FASTA Cpp indexing • 1.9k views

ADD COMMENT • link updated 11 months ago by Ram 43k • written 6.7 years ago by bdelolmo ▴ 10

score 2 · Answer 1 · 2017-08-18

Read http://www.htslib.org/doc/faidx.html, which discusses the format of _.fai_ files and how they are used to index well-formatted FASTA files. Working from this will be clearer than working from the implementation in HTSlib, and when you are more familiar with it the HTSlib/Samtools implementation may make a bit more sense.

score 1 · Answer 2 · 2017-08-19

with the following fasta file :

>chr1
ACGTATATATATGTAT
ACGTATATATATATAT
>chr2
ACGTATATATTATATT
ACTATATATATTATAT
ACTATATATATATATT
GTATATATAAATTATA

the faidx file contains :

chr1    32      6       16      17
chr2    64      46      16      17

One line per fasta header.

column 1 : header name
column 2 : sequence size ( how many nucleotid)
column 3 : file offset where the sequence start. ( How many caracter from the top of the file )
column 4 : line size ( how many nucleotid per line without cariage or line return )
column 5 : full line size ( how many caracter with line return )
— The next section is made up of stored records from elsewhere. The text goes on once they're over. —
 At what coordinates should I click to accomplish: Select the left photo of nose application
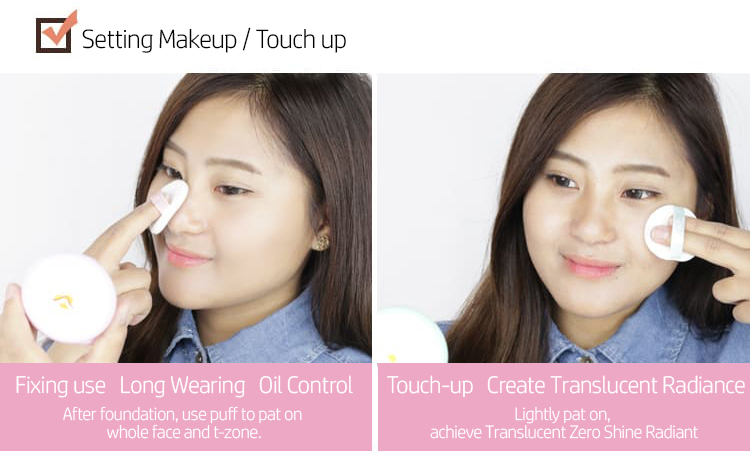[x=186, y=218]
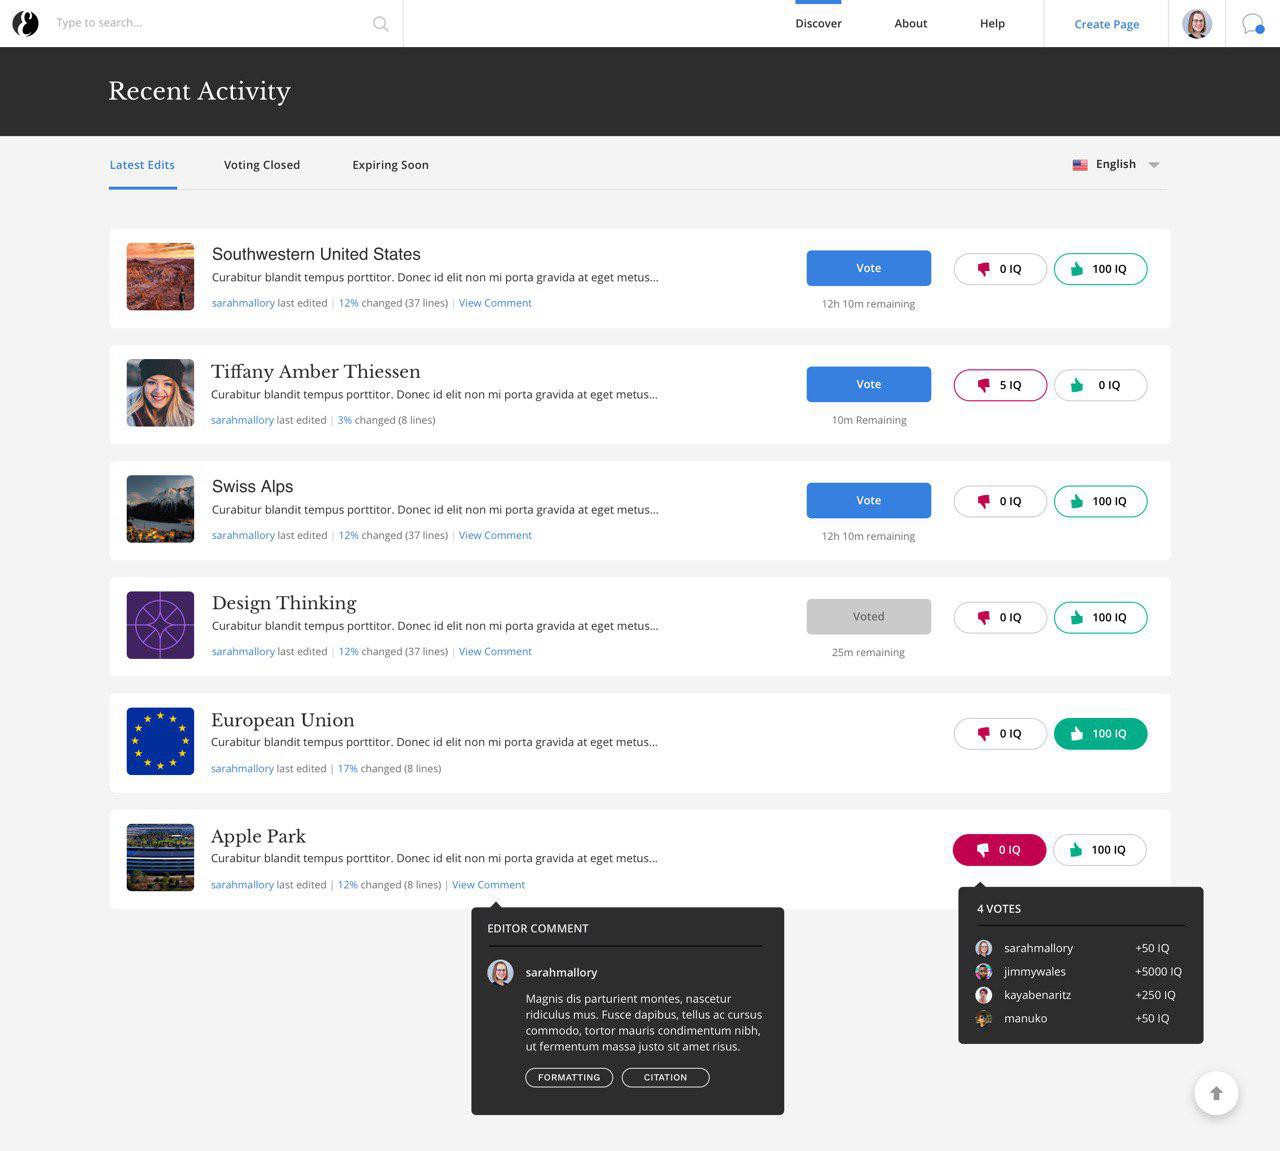Vote on Southwestern United States
This screenshot has height=1151, width=1280.
(868, 267)
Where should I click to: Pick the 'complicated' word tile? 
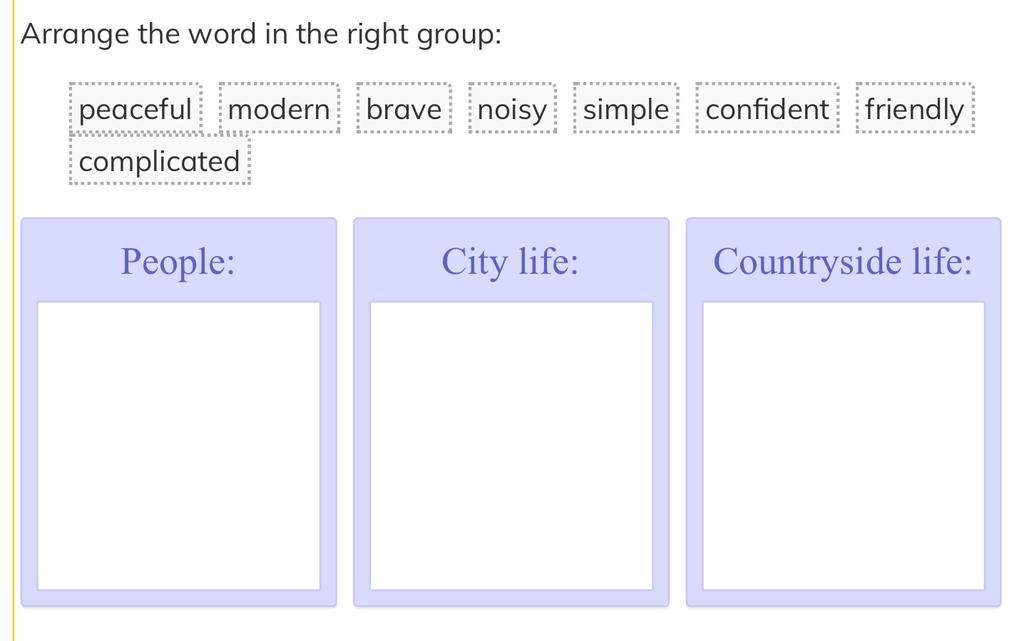pos(160,161)
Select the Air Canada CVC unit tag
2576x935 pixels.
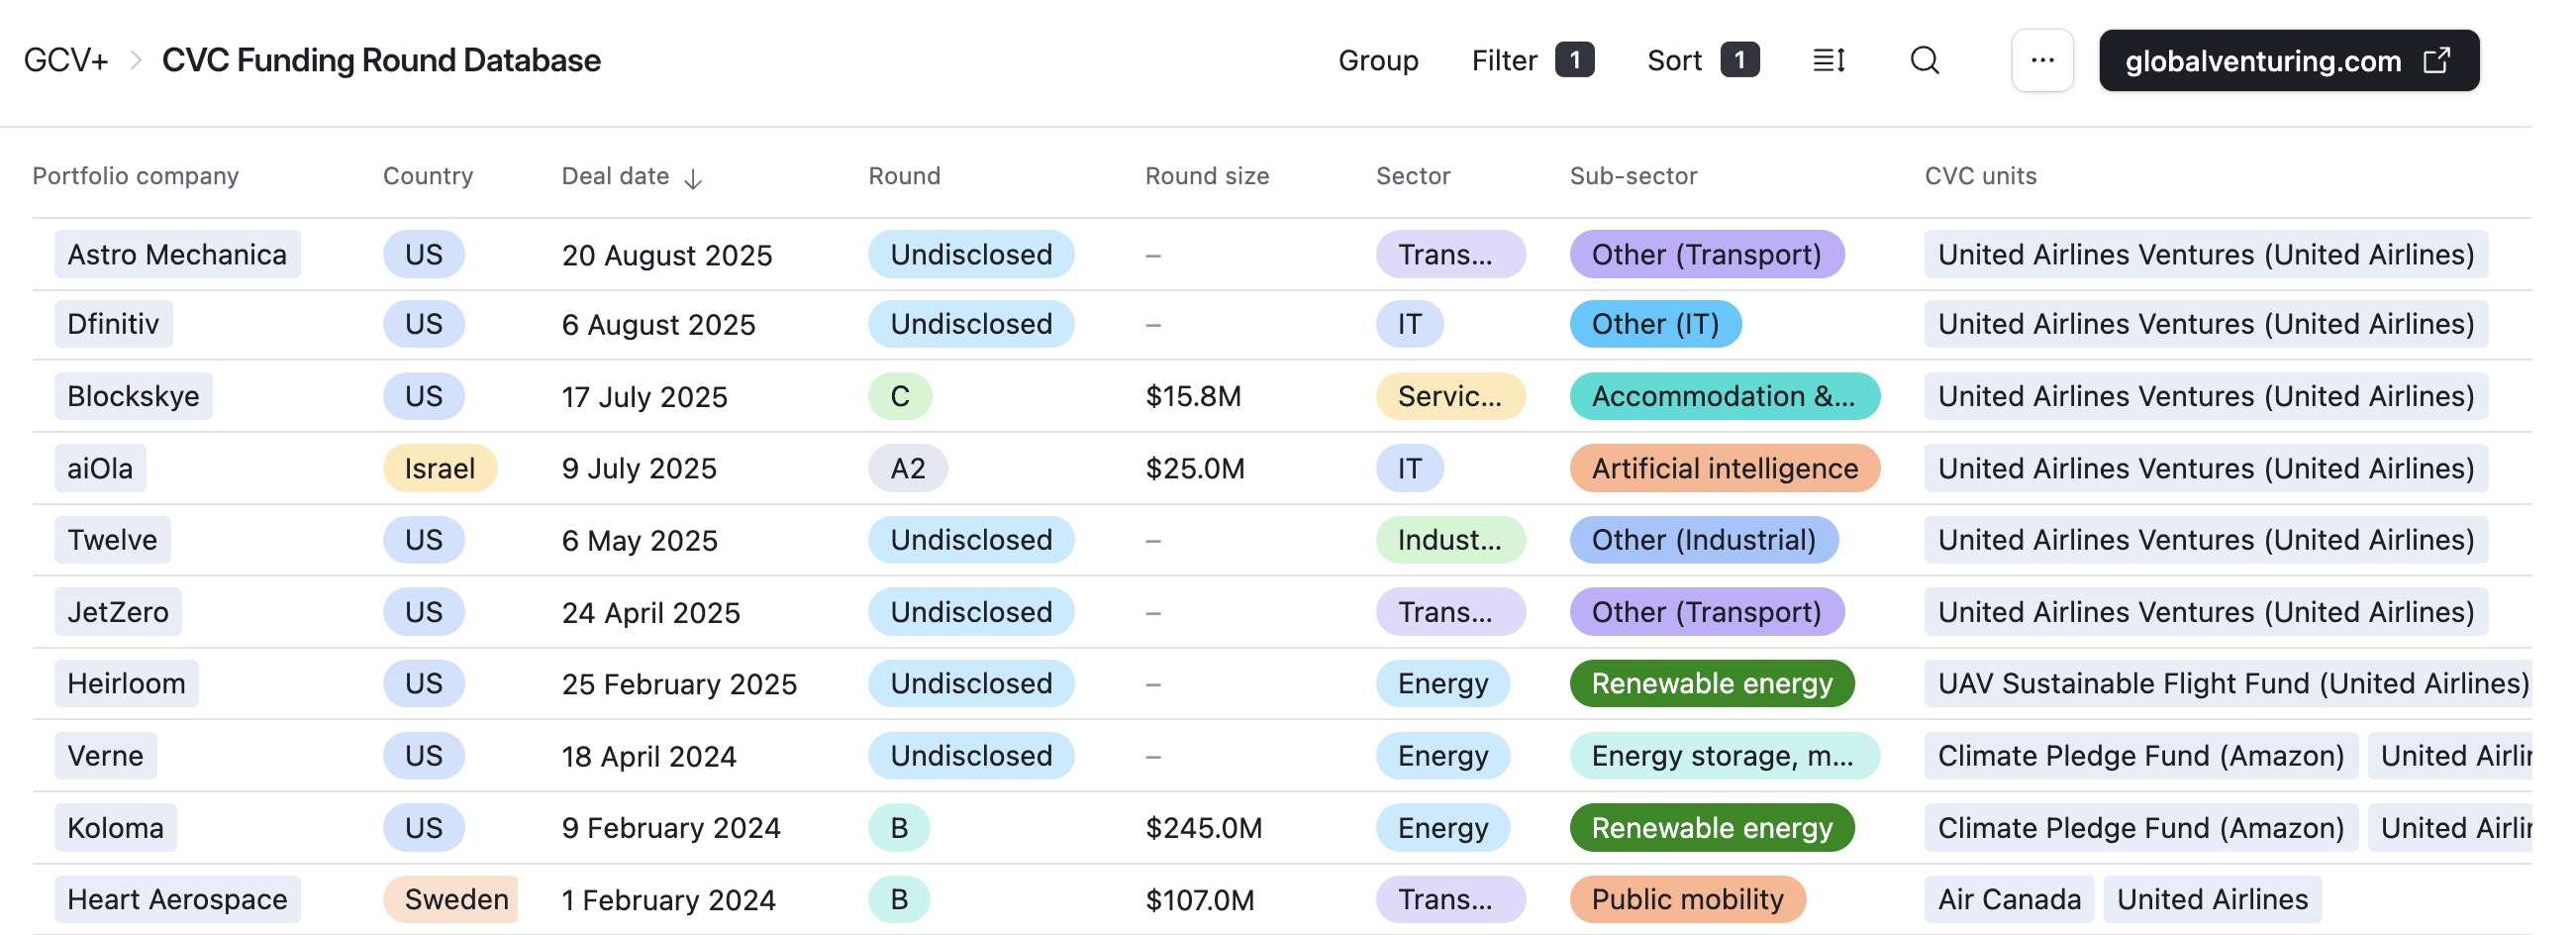2008,899
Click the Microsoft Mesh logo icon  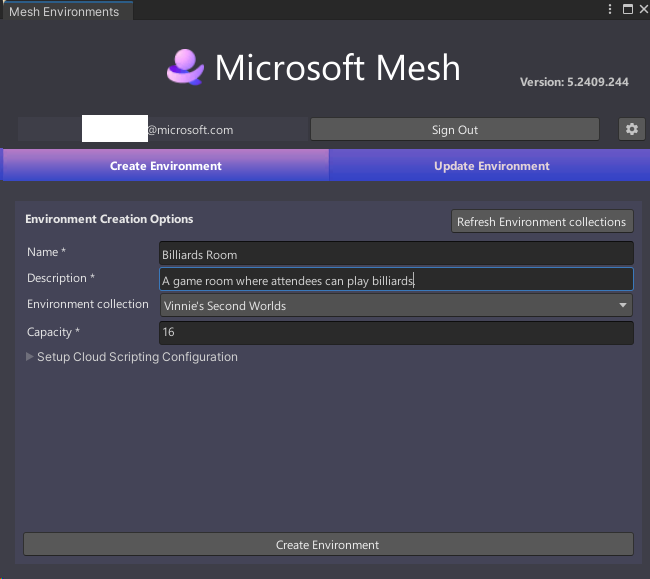coord(185,67)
Now, if you would like to get a sub sequence efficiently, read the index and create the following function:

string sequence(string chr, int start, int end)
{
           Index index = allIndex[chr];
           // where file reading start 
           int offset = index.offset + start + start / index.chompLineSize;
           // move into file 
           file.seek(offset);
           // int length = end - start
           return file.read(length + (length)/index.chompLineSize);

}

Here is my own implementation using Qt/C++ https://github.com/labsquare/CuteFasta/blob/master/src/FastaFile.cpp#L10

score 1 · Answer 3 · 2017-08-19

You already have some pretty good answers, but I wanted to point out that I've done a Python implementation here: https://github.com/mdshw5/pyfaidx/blob/master/pyfaidx/__init__.py#L537

There's a lot of object-oriented stuff to get around, but the docstring explains the logic behind fetching a subsequence:

    Fetch the sequence ``[start:end]`` from ``rname`` using 1-based coordinates
    1. Count newlines before start
    2. Count newlines to end
    3. Difference of 1 and 2 is number of newlines in [start:end]
    4. Seek to start position, taking newlines into account
    5. Read to end position, return sequence